Eram 15h30. Ao cruzar a Main Street da tediosa Lincoln, no Nebraska, com seu embrulho debaixo do braço, o ecologista ia pensando: "Na Inglaterra, eles sempre preferiram agir à moda de Jack, o Estripador. Na Alemanha o fazem por racismo. Na Bélgica, agora, deram para abusar sexualmente de crianças..."
Embora o sol tivesse tratado de espichar as sombras e transformar as folhas secas espalhadas pelas ruas em medalhões de ouro, ele sentia na nuca um vento quase sólido, que insistia em socá-lo. Para penetrar com maior eficiência o muro de ar frio, ele tomou uma forma mais aerodinâmica.
Com o corpo arqueado para a frente, cabisbaixo, ele continuou sua caminhada a passos cada vez mais aflitos: "Aqui, nos Estados Unidos, não. Aqui existem outras modalidades..."

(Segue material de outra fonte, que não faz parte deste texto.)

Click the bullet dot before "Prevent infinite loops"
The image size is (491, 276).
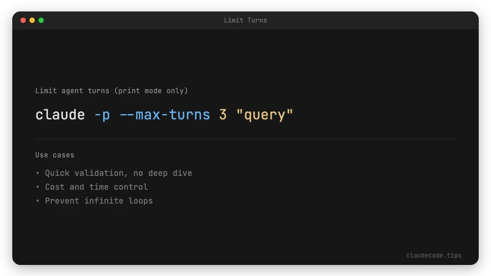tap(38, 201)
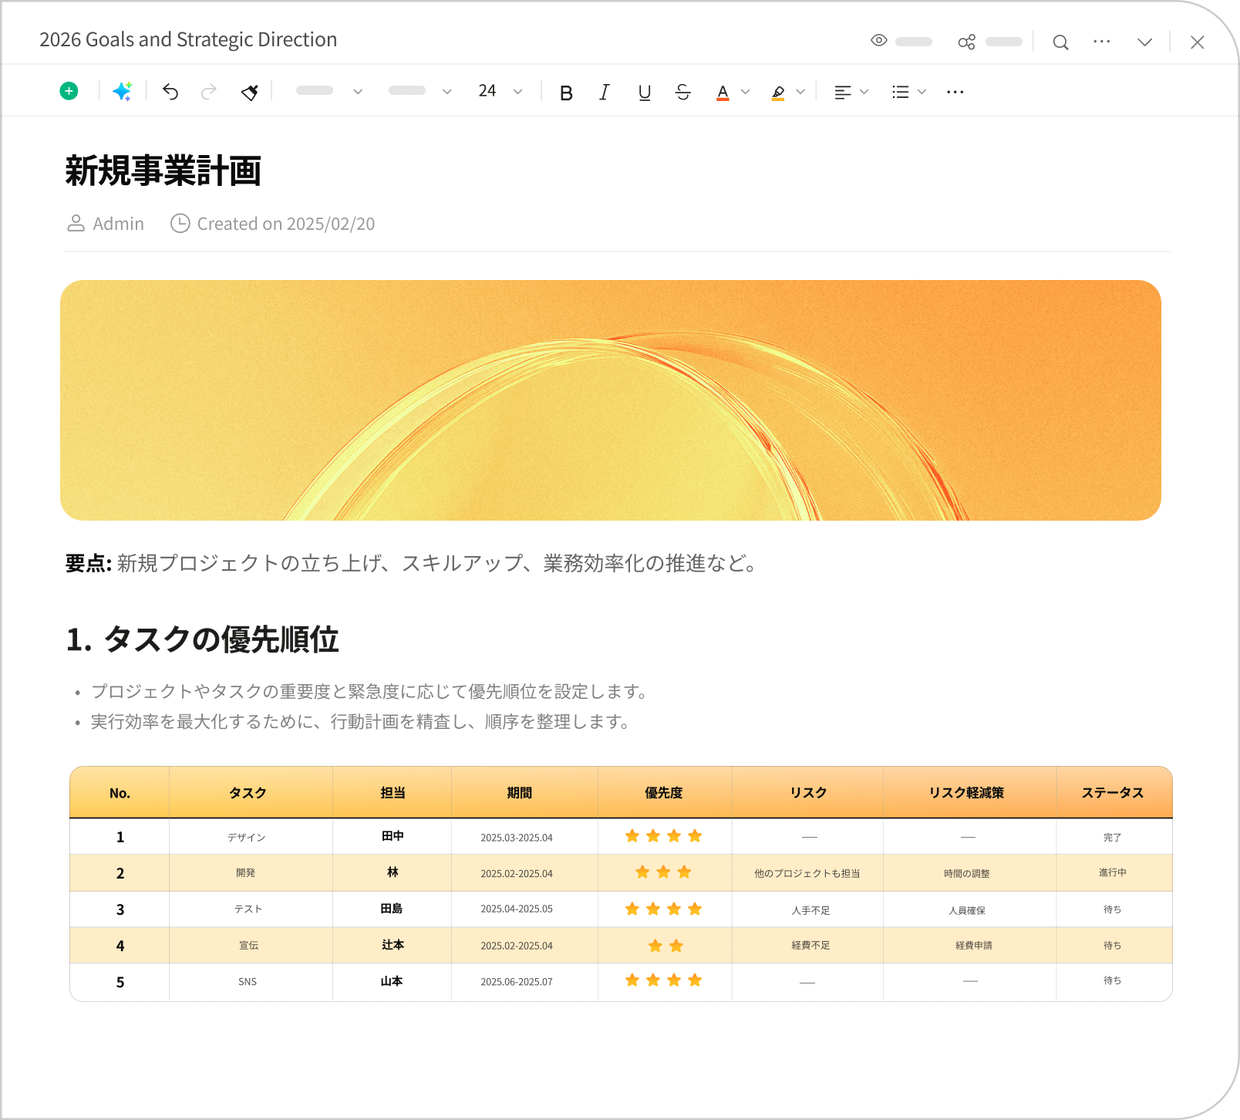
Task: Open the toolbar's more options menu
Action: point(955,92)
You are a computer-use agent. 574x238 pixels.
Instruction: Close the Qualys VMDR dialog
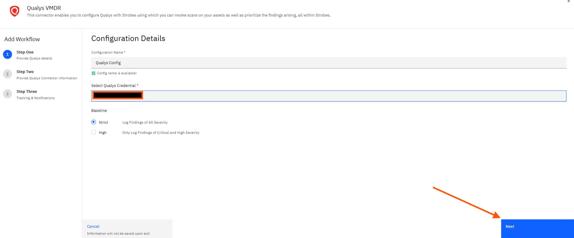tap(569, 2)
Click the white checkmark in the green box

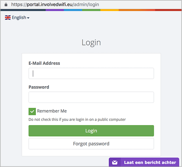click(32, 111)
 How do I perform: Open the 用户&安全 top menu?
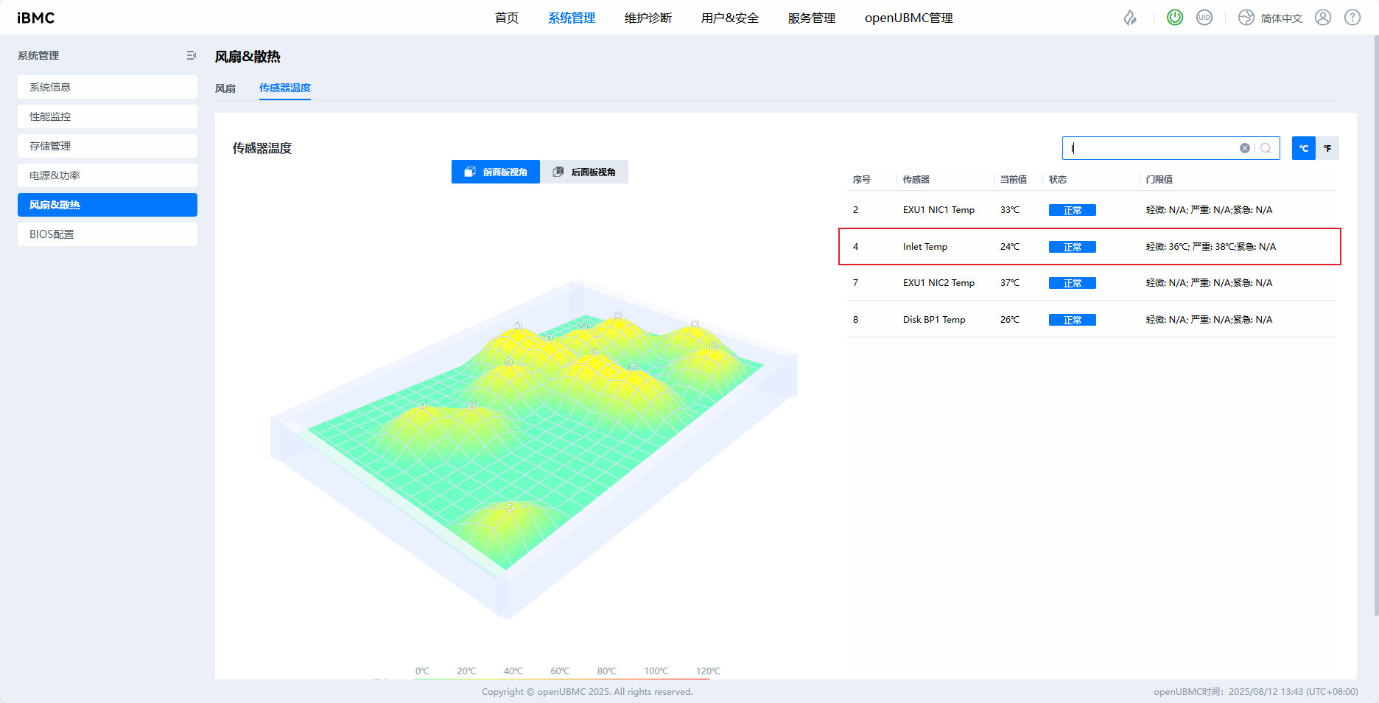pyautogui.click(x=729, y=18)
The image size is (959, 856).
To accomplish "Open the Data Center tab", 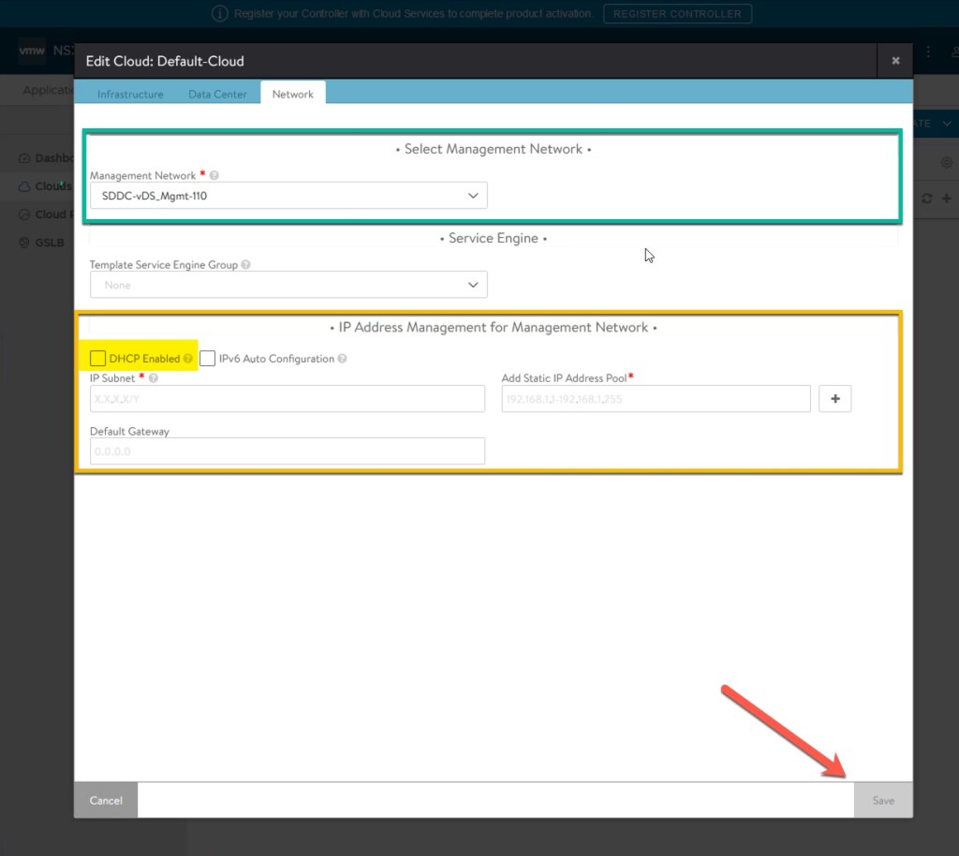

Passou pelo parque municipal, depois pela prefeitura. Ao chegar à esquina das ruas Elm e Oak, ele avistou a torre da igreja. Parou para admirá-la e percebeu que sua respiração estava acelerada. "Preciso ficar calmo. Hoje tenho uma tarefa importante a cumprir".
Ao entrar na rua da igreja, o ecologista percebeu um homeless de olhar fixo sobre seu embrulho. Sem que o sem-teto se desse conta, ele comprimiu o desajeitado pacote contra o peito.

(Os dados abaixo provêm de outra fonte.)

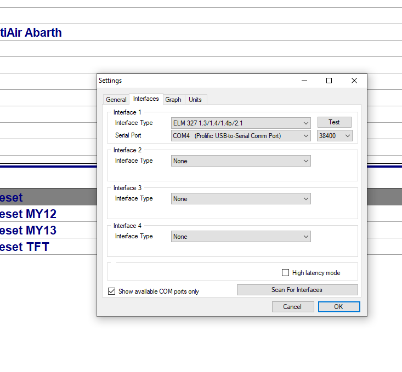Enable High latency mode checkbox
This screenshot has height=372, width=402.
point(285,273)
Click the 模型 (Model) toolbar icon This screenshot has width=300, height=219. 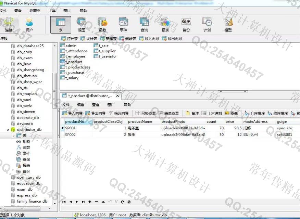pos(228,24)
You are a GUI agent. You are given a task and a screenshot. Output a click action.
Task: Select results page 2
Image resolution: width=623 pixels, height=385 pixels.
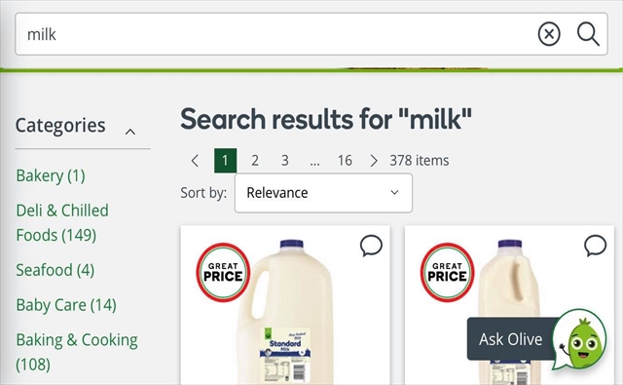coord(255,161)
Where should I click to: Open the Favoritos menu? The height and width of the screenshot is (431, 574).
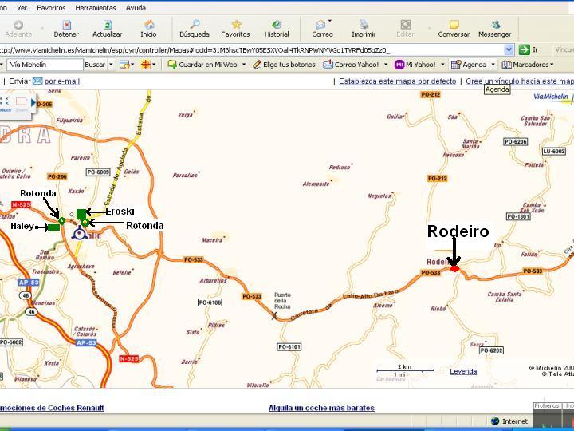pos(51,7)
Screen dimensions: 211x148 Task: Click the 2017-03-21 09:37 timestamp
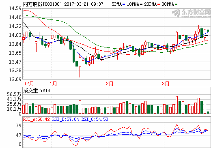[x=84, y=4]
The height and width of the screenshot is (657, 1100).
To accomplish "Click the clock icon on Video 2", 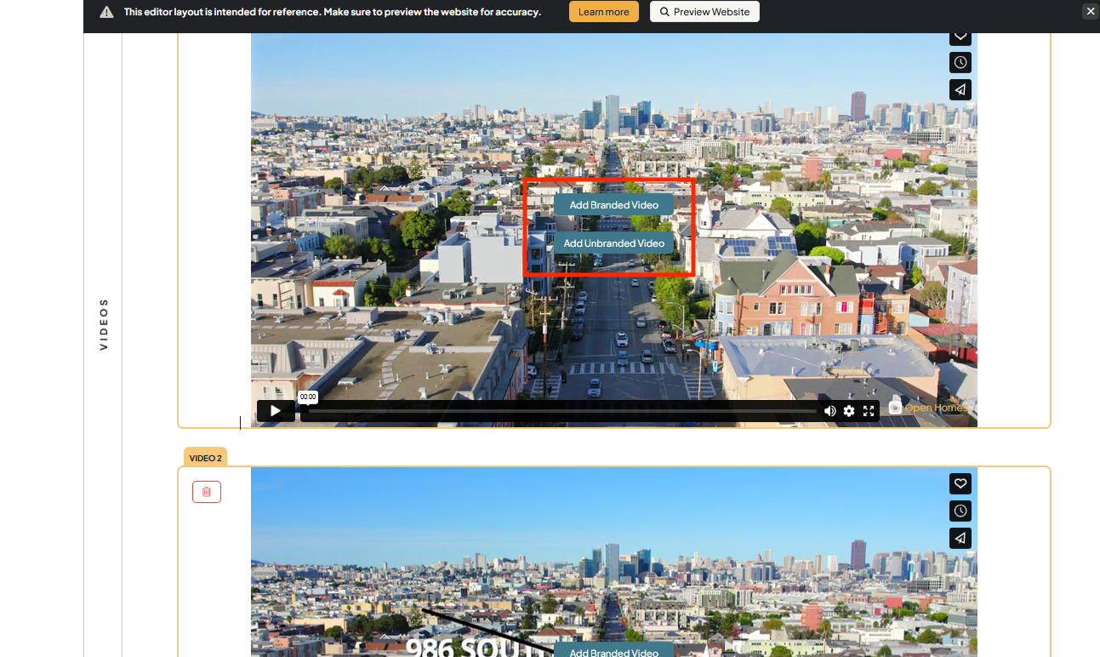I will click(960, 511).
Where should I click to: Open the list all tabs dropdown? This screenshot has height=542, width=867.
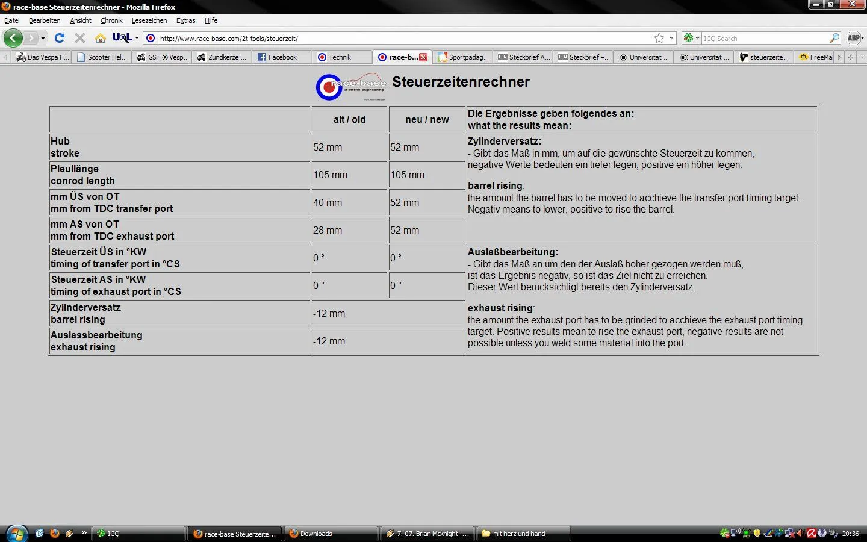(x=862, y=57)
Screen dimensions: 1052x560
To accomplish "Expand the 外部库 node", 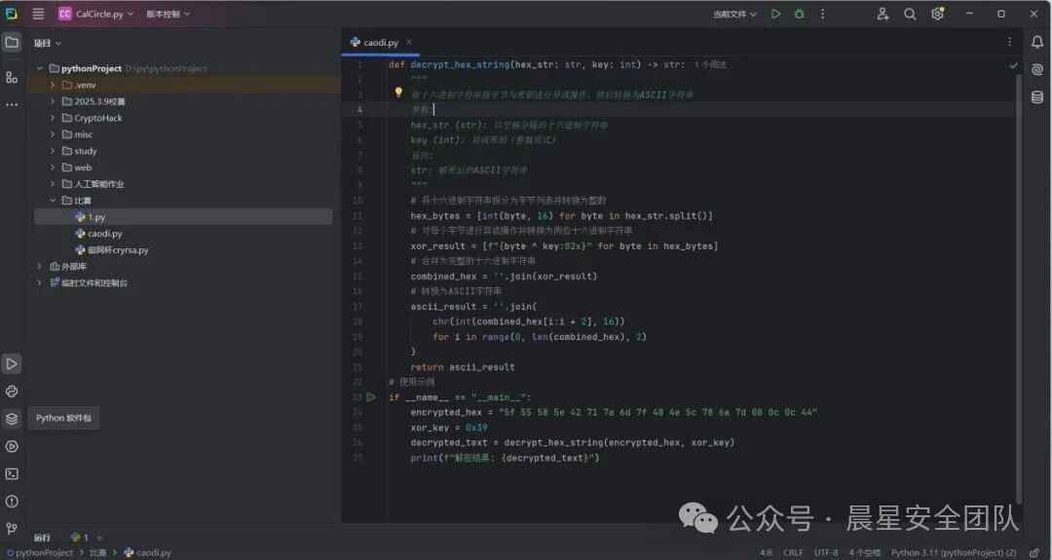I will 40,266.
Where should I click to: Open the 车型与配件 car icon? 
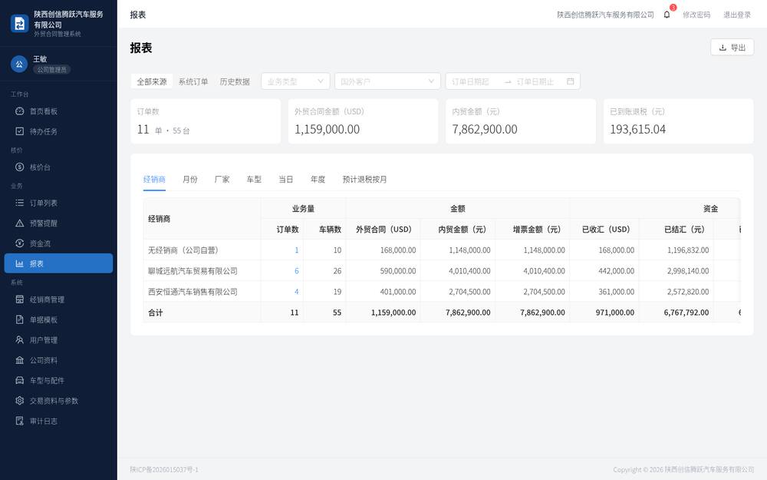20,381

Feito a lebre da fábula, ele então acelerou o passo e deixou o "mendigo-tartaruga" para trás. "Será que ele percebeu qual é a minha missão? Será que o homeless entendeu o que eu preciso fazer?"

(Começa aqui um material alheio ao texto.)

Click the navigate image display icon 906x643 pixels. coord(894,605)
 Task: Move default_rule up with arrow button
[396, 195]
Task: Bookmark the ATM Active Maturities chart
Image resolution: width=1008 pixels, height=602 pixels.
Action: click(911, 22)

Finalmente, ele chegou à igreja. Deu a volta por fora e foi até a porta da torre. Estava aberta, do jeito que ele a tinha deixado na noite anterior. Subiu até o topo, pulando de dois em dois degraus.
Lá em cima, procurou a grande escultura com o "eme" amarelo. Assim que a encontrou, sentou-se no chão e começou a desembrulhar as partes de uma Uzi desmontável. Metralhadora armada, ele mirou e, antes de atirar contra a janela da loja de fast food, pensou: "Alguém tem de limpar o mundo e eu fui o escolhido. Pessoas que comem fast food são as que mais ofendem a Deus, as que mais emporcalham o mundo. Elas têm de ir". Assim como o sujeito que matou um turista, feriu seis e se suicidou no último domingo, no Empire State Building, o ecologista começou a atirar. É o jeito americano.